Info_rare is a free online support service for anyone requiring clear, reliable information on genetic conditions. The service benefits from medical and scientific consultation with two doctors who are specialists in medical genetics, and answer queries via e-mail from people who have discovered they have a rare genetic condition, or want information on research projects that are underway.
What questions can be answered?
- Info_rare provides information on centres for rare genetic conditions, diagnostic centres, and referral centres for registering patients.
- The latest news on trials in progress on genetic conditions and clinical testing by the Foundation.
- Contact details of associations for patients with a rare genetic condition.
Giulia graduated in Medicine and Surgery from Milan University and specialises in Medical Genetics. She works as a geneticist at the San Raffaele Hospital Genetics Department (Milan). She provides consultation in relation to prenatal diagnosis, hereditary tumours, paediatric genetics, and the genetics of cardiovascular illness. She has been a medical-scientific consultant at the Telethon Foundation since 2015.

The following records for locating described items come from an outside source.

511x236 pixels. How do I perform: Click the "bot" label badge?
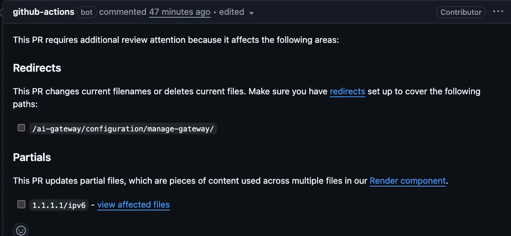click(87, 12)
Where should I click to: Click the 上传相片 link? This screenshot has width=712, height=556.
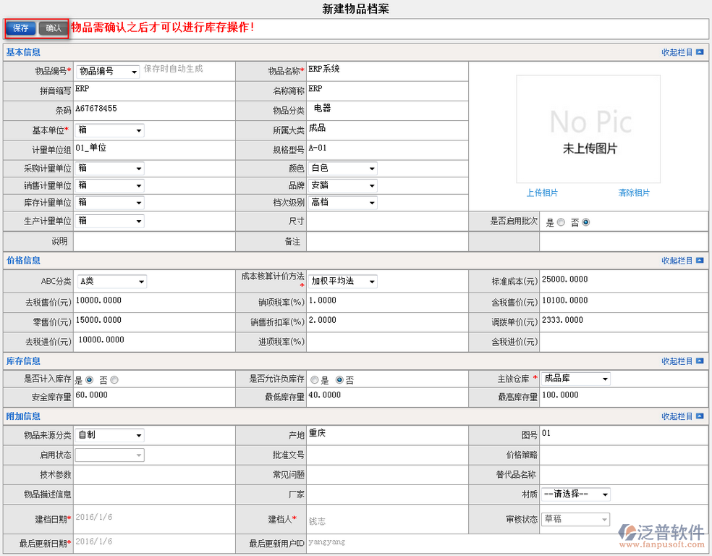542,193
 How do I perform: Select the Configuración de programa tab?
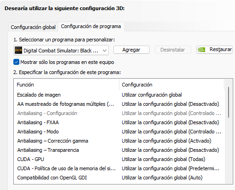(91, 26)
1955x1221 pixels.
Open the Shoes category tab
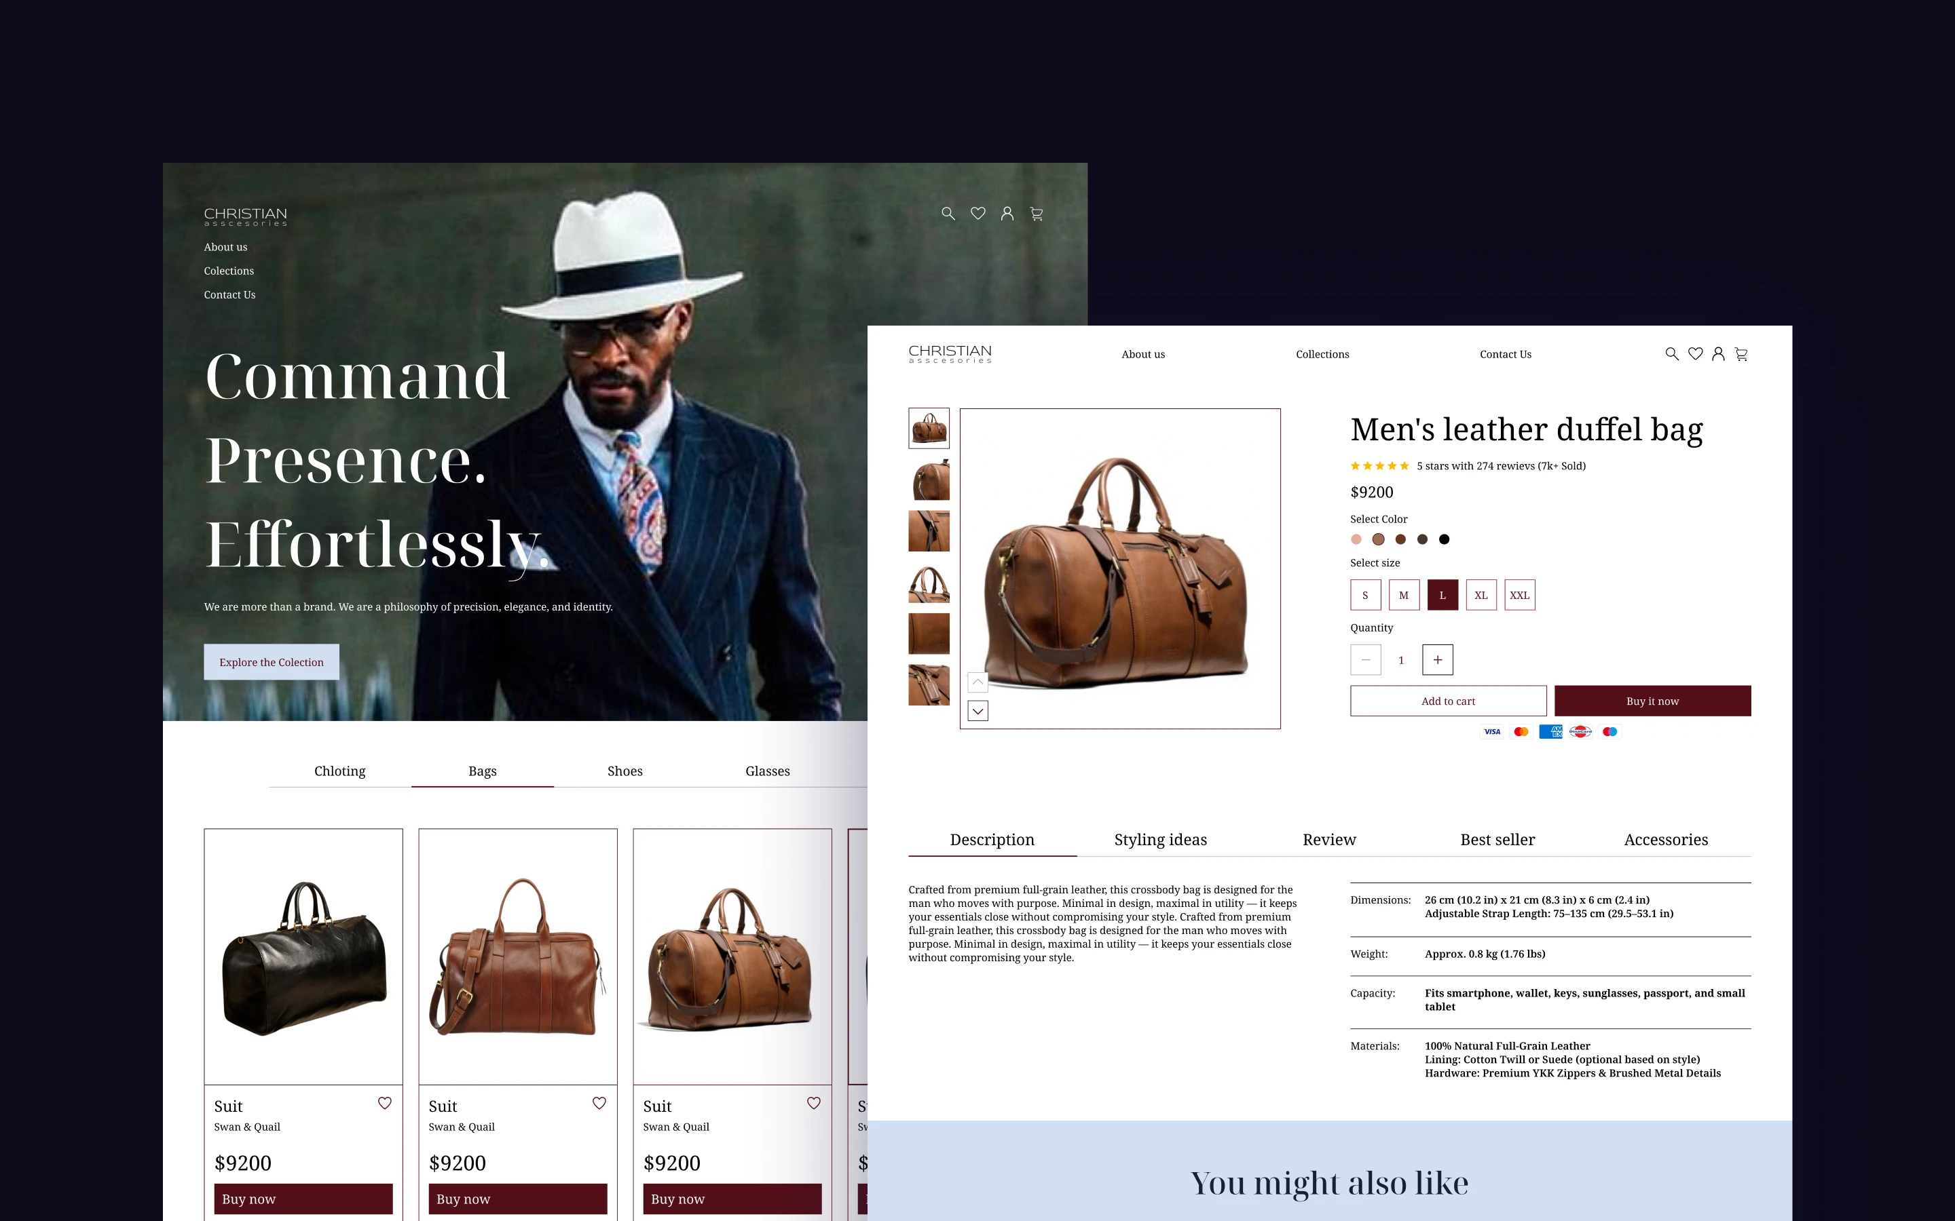625,771
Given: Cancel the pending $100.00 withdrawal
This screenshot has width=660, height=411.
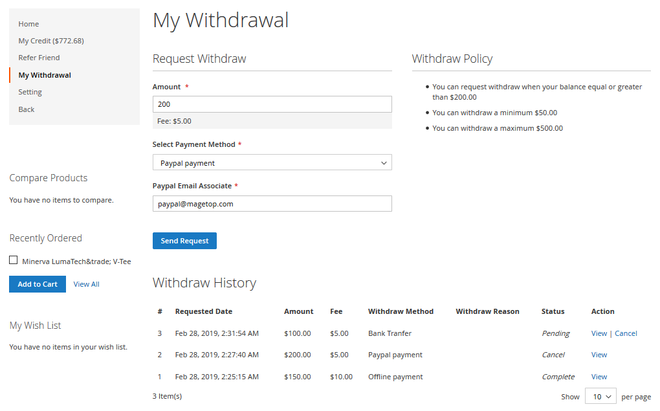Looking at the screenshot, I should click(626, 333).
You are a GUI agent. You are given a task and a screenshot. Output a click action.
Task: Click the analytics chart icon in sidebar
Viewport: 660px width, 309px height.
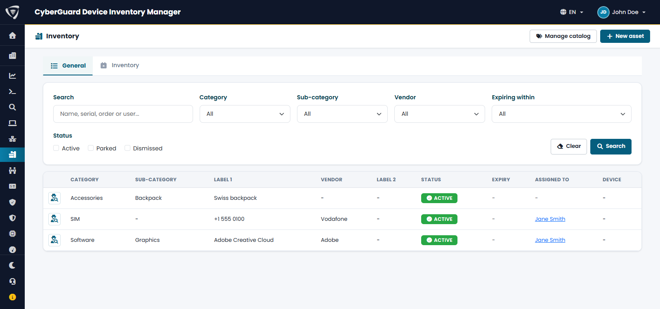point(12,76)
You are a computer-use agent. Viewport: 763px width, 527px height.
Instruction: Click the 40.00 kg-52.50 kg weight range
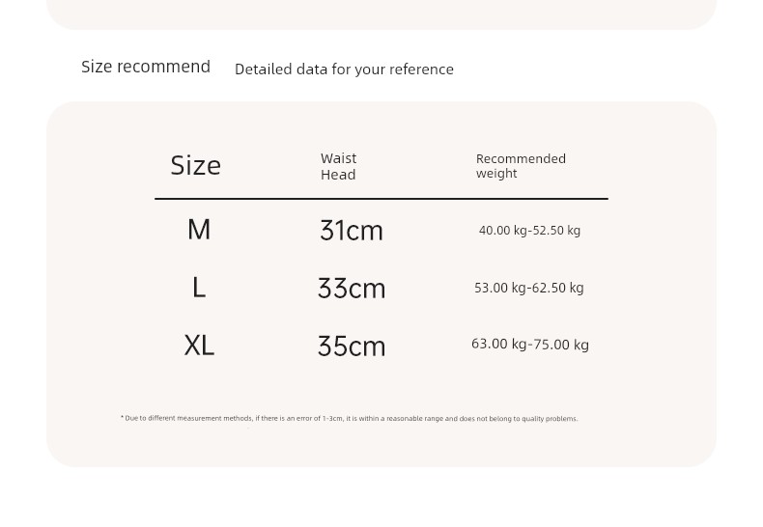[x=529, y=231]
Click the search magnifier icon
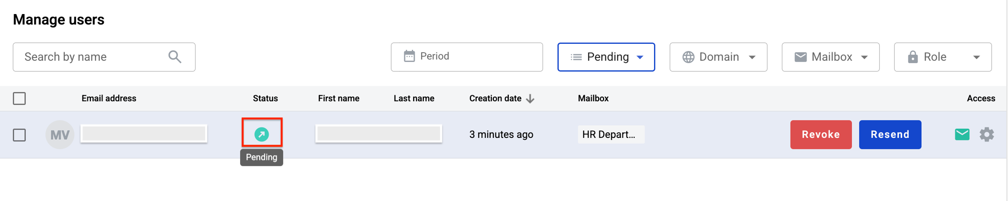Image resolution: width=1008 pixels, height=201 pixels. pyautogui.click(x=175, y=57)
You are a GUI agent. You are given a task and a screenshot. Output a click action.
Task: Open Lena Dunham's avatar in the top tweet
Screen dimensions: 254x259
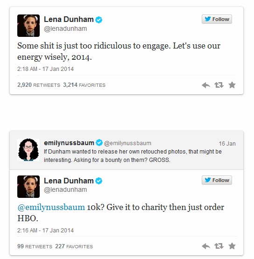pyautogui.click(x=28, y=26)
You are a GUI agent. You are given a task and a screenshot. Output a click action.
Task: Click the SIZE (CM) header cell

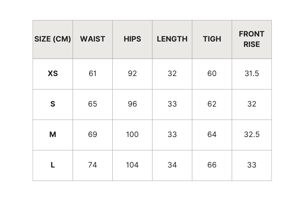point(53,39)
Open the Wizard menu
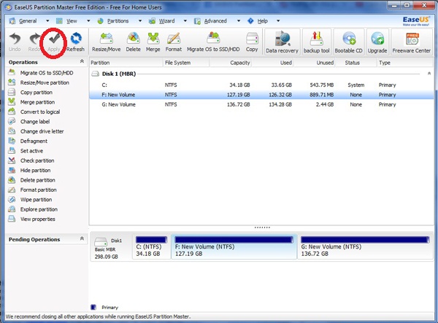 pyautogui.click(x=167, y=21)
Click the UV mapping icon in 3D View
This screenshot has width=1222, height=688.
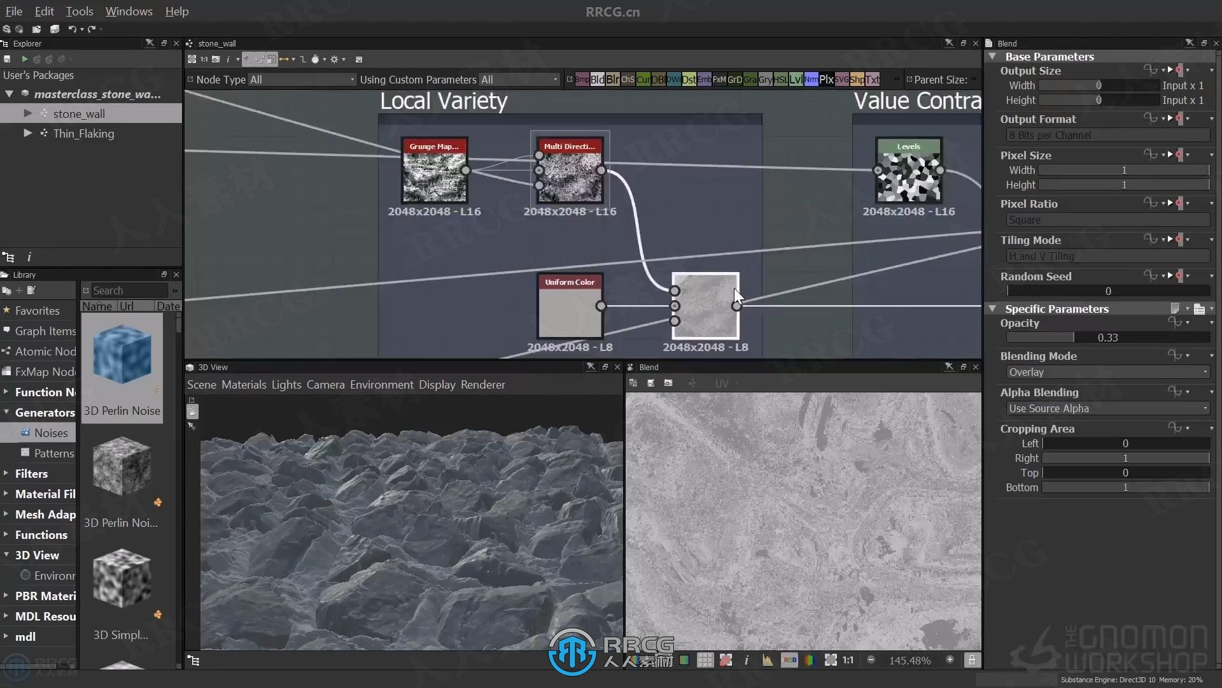[722, 383]
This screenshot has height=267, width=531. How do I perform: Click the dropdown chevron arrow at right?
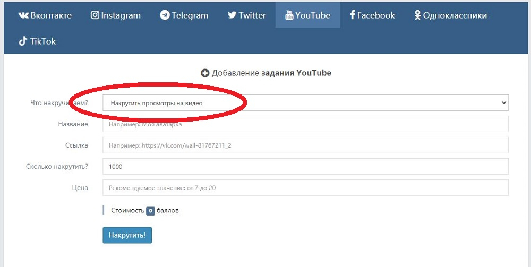pos(504,103)
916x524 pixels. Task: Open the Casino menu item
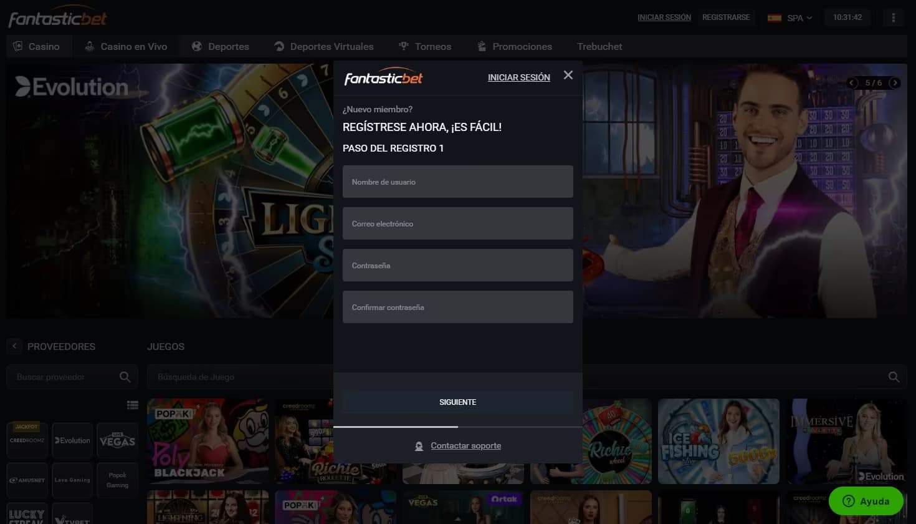click(x=39, y=46)
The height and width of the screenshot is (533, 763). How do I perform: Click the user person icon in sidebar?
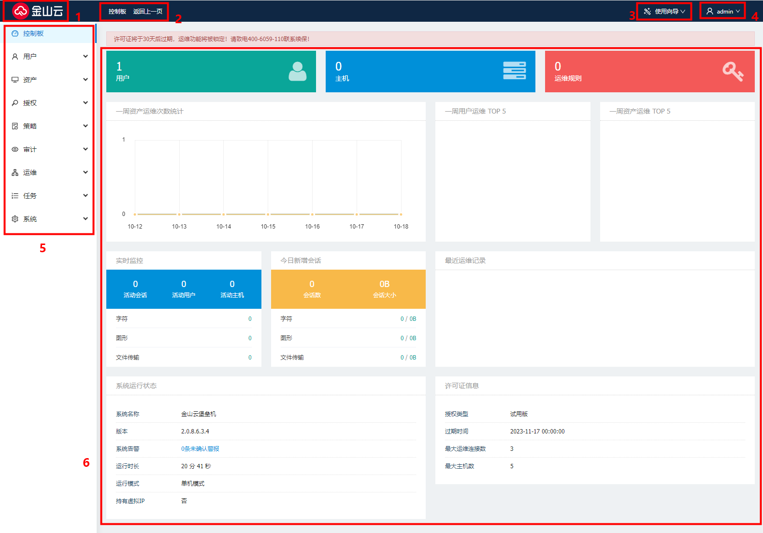click(x=15, y=57)
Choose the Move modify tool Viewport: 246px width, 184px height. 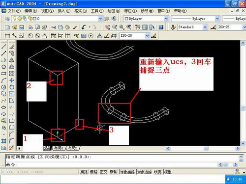point(12,80)
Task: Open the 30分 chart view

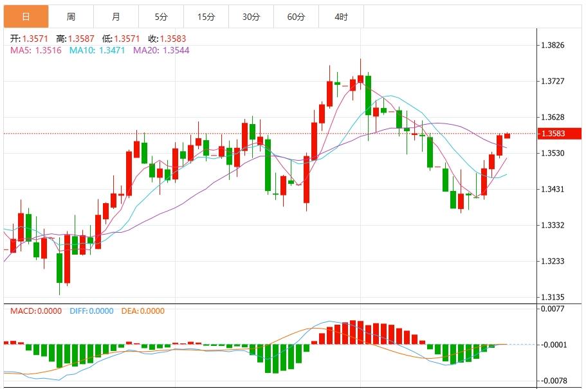Action: [251, 14]
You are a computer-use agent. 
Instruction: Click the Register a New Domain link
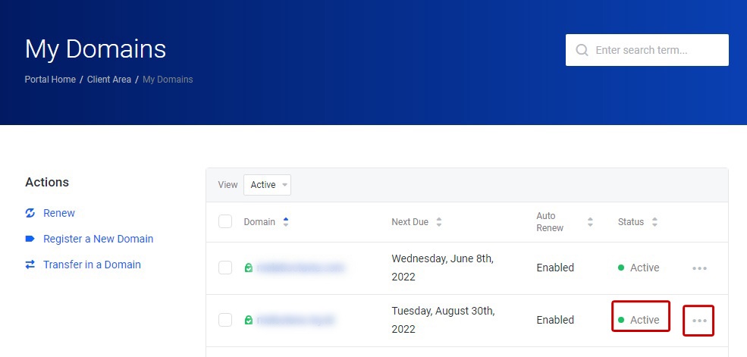pyautogui.click(x=98, y=239)
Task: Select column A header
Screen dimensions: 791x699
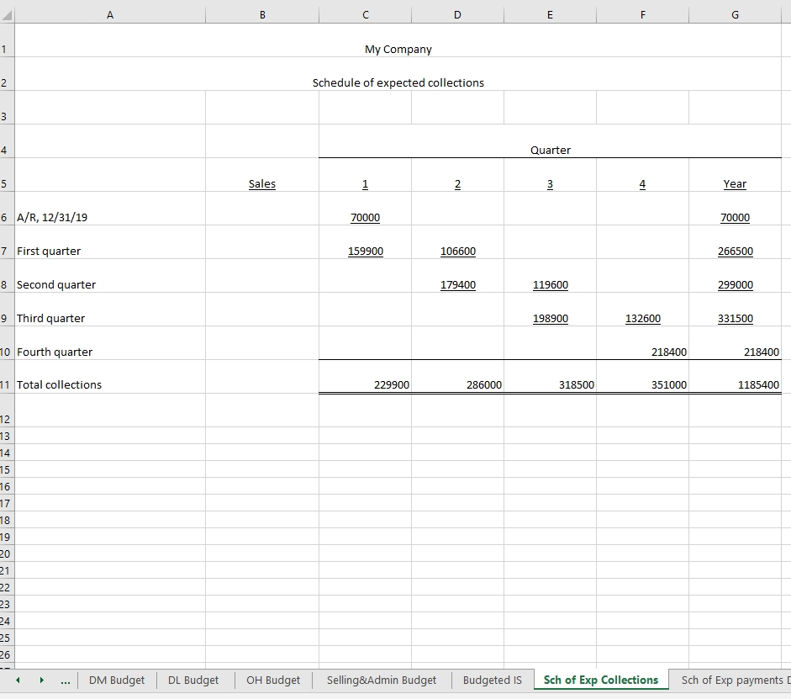Action: click(x=109, y=13)
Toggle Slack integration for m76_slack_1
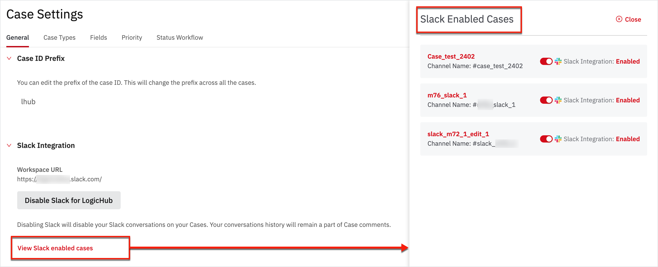Viewport: 658px width, 267px height. click(546, 100)
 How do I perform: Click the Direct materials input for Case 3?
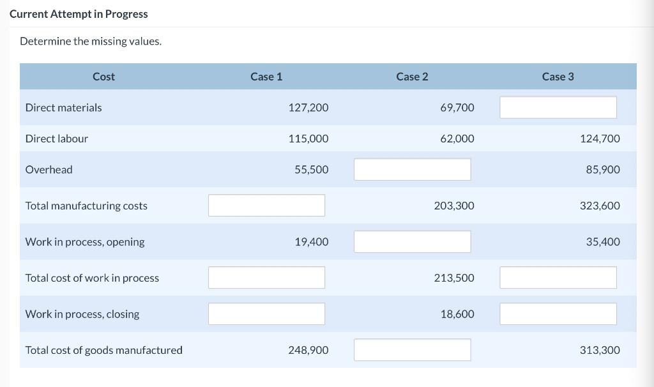point(558,107)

Vera graduated in Medical Genetics from Milan University and specialises in this area of medicine. She works as a medical geneticist in the Medical Genetics Department at the Fondazione Ca' Granda Ospedale Maggiore healthcare facility in Milan. Since 2007 she has been the point of contact for genetic consultation at the cystic fibrosis referral centre at the Marchi Paediatric Clinic in Milan. She also provides consultation in relation to genetic diagnosis for infertile couples. She has been a medical-scientific consultant at the Telethon Foundation since 2006.
The response time of the geneticists is approximately one month.
This free service is designed to provide information and is not a genetic consultation, therefore a specific appointment with a specialist will still be necessary.